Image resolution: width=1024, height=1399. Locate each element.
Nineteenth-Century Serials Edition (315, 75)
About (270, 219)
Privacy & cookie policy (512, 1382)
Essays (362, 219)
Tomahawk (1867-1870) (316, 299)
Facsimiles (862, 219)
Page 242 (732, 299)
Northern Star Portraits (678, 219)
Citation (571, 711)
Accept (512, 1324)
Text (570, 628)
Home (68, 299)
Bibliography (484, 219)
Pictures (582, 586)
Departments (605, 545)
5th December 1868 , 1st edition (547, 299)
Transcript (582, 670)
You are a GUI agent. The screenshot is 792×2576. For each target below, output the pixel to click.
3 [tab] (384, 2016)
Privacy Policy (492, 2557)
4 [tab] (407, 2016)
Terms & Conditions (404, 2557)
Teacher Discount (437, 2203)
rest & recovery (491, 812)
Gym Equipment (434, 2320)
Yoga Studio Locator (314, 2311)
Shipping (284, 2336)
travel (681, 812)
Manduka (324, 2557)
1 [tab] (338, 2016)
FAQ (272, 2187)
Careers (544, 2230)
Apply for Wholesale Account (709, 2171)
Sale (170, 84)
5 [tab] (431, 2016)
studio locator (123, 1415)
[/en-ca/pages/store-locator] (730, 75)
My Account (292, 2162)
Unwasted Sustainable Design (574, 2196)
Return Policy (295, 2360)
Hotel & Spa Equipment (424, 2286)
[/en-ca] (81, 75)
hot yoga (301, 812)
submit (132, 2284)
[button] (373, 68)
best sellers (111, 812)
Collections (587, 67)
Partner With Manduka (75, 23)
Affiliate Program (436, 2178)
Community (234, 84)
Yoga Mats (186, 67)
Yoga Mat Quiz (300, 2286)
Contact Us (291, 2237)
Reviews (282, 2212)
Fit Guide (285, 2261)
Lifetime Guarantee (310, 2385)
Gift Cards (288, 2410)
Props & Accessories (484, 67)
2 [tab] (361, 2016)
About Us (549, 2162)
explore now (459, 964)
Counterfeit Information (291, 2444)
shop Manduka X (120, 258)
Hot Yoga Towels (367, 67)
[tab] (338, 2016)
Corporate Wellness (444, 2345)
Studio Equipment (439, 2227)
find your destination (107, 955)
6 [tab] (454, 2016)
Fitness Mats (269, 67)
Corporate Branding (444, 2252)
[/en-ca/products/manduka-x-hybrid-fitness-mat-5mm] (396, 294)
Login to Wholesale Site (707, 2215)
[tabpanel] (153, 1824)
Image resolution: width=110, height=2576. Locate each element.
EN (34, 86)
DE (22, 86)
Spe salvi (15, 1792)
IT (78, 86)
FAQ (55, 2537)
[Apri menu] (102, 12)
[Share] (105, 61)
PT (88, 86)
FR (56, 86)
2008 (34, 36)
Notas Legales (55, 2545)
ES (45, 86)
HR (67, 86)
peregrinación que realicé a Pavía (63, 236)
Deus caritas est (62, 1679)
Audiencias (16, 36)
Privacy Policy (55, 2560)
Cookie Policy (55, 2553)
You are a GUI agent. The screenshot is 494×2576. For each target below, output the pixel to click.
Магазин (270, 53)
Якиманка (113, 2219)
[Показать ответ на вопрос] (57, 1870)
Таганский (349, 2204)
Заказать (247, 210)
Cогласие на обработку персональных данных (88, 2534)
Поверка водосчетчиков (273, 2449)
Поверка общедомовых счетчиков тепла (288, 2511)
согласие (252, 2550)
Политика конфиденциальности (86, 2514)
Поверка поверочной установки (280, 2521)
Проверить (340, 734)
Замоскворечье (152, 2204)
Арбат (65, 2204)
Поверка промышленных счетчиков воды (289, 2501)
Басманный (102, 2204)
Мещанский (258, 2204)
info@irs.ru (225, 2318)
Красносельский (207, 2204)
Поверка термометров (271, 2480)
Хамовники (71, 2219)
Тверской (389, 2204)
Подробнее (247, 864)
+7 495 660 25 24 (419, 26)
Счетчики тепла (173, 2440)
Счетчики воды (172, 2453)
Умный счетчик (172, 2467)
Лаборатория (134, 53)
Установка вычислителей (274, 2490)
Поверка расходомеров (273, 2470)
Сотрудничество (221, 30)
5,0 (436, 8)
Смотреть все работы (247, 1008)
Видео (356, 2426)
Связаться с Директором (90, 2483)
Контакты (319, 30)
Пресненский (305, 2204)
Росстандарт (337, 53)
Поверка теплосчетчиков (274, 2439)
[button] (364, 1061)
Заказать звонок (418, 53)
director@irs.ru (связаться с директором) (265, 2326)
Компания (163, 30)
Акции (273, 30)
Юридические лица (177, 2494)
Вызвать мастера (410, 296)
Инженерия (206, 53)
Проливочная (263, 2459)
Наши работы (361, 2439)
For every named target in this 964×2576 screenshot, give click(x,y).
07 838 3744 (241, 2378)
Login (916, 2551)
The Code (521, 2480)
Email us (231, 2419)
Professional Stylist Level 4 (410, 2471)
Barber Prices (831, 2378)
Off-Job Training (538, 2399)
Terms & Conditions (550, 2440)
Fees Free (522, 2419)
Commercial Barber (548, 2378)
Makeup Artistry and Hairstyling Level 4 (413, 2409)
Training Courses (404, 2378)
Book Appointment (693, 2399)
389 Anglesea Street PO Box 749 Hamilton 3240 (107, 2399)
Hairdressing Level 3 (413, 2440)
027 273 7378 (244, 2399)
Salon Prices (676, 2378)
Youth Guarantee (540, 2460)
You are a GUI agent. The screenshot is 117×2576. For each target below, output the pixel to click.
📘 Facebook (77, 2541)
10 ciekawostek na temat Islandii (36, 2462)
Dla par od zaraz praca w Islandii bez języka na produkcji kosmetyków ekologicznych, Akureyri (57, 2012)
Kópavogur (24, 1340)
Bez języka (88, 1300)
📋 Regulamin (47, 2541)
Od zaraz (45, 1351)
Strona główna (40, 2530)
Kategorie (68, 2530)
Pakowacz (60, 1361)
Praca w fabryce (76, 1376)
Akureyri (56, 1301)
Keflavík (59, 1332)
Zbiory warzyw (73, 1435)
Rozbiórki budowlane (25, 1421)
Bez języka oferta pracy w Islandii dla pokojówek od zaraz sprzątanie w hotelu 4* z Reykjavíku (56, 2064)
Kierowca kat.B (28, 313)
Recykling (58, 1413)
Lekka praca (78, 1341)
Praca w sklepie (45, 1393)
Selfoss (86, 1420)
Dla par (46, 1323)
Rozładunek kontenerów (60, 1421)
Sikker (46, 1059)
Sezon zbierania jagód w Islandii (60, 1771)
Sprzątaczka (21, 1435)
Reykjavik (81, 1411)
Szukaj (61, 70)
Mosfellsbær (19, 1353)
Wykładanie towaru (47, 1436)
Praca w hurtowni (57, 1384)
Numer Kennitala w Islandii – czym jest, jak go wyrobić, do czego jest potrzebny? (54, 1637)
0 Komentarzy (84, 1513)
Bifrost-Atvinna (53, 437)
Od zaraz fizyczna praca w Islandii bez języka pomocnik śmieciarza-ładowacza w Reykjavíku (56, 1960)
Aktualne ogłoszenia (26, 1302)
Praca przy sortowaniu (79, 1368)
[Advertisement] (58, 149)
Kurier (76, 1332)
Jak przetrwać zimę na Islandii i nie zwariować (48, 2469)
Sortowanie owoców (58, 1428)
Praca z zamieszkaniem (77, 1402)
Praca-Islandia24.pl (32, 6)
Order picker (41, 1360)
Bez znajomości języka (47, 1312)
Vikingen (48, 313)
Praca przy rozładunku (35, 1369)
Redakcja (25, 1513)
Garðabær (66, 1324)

━━━━━━━━

Brief - Within the data above, how many lines contain the word "screenshot"? Write only the number.

Result below - 4